Ryanair, sindacato belga rifiuta la proposta della compagnia

Mercoledì 19 Settembre 2018
Ancora cieli burrascosi per la compagnia low cost irlandese. Questa volta la Ryanair se la deve vedere con il sindacato belga. In vista dello sciopero europeo del 28 settembre, la compagnia aerea sta provando a trovare accordi con i sindacati dei paesi coinvolti. Ma la proposta che aveva avanzato ai sindacati del personale di bordo in Belgio non è andata a buon fine.

La proposta consisteva nell'applicazione del diritto del lavoro del Belgio solo nel 2020 al personale basato a Charleroi, invece dell'applicazione del diritto del lavoro irlandese. 

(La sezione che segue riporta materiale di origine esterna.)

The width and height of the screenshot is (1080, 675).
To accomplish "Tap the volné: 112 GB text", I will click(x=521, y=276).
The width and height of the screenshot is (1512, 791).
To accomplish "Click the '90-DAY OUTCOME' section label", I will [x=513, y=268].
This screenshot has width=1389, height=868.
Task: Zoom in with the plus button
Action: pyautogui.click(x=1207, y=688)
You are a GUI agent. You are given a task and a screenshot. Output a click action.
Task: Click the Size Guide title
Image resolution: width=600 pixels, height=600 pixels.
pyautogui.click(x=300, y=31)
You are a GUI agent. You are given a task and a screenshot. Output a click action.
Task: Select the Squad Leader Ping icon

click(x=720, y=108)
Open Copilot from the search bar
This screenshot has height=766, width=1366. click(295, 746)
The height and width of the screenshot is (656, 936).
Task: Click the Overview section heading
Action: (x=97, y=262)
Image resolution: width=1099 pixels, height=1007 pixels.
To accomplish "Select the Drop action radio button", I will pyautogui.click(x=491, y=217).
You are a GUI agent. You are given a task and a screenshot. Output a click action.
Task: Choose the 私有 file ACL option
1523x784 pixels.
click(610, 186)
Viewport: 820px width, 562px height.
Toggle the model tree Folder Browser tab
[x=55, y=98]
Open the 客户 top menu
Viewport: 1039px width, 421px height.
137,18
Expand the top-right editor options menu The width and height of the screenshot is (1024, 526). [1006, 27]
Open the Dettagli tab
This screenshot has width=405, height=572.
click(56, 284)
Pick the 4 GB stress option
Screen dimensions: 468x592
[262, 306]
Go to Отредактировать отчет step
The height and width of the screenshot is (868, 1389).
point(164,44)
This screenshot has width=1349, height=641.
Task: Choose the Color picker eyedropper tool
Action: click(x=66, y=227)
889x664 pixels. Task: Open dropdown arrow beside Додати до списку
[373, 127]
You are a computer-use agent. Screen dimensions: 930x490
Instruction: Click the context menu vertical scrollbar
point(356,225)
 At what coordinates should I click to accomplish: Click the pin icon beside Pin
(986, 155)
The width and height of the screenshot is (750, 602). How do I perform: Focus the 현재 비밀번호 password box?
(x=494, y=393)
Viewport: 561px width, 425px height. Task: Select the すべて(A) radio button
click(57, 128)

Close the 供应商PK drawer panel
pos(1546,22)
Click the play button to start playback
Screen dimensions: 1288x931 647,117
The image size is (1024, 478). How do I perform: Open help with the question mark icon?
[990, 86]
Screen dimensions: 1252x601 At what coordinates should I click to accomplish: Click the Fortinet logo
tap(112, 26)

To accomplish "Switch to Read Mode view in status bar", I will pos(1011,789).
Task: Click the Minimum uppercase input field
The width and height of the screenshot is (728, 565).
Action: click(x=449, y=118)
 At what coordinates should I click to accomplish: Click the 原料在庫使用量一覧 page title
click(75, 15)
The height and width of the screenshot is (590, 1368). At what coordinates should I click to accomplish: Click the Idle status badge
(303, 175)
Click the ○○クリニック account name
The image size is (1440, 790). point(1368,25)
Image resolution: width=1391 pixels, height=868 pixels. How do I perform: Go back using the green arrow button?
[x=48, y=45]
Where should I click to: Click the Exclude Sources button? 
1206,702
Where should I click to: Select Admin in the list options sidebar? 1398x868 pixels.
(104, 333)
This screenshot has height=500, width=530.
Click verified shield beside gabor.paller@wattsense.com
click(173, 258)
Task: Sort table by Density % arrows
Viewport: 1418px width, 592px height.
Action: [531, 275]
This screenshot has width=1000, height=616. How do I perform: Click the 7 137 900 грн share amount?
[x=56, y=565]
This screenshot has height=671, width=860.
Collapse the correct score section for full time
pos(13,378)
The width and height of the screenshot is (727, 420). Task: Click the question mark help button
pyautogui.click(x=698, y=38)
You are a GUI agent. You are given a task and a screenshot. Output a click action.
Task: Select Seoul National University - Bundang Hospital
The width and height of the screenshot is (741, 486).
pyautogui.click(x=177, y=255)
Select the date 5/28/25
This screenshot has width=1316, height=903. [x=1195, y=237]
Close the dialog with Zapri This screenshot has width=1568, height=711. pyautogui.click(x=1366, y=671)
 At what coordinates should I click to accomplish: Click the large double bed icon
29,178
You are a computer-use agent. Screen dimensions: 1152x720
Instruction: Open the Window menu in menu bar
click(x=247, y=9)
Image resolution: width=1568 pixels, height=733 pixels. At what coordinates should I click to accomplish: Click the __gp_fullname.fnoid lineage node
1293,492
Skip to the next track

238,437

Inoltre riguarderebbe solamente i lavoratori assunti direttamente dalla compagnia aerea e quindi si tratterebbe del 50% del totale. Tutti i nuovi assunti che sono sotto contratto Crewlink, agenzia di reclutamento, ne resterebbero esclusi. 

«La proposta di Ryanair è inacettabile. La Cne rifiuta di cadere in questa trappola della compagnia aerea irlandese, che mira solo a dividere i lavoratori, guadagnare tempo ed evitare lo sciopero», tuonano i sindacati.  

Nel frattempo arriva anche la risposta di Bruxelles, dopo che la compagnia ha inviato due lettere in cui assicura che passeranno a contratti locali per il personale locale. «Le regole Ue sono chiare: dove il lavoratore esce la mattina e torna la sera, quello determina la legge applicabile, non la bandiera della compagnia», hanno commentato le commissarie Ue al lavoro Thyssen e ai trasporti Bulc.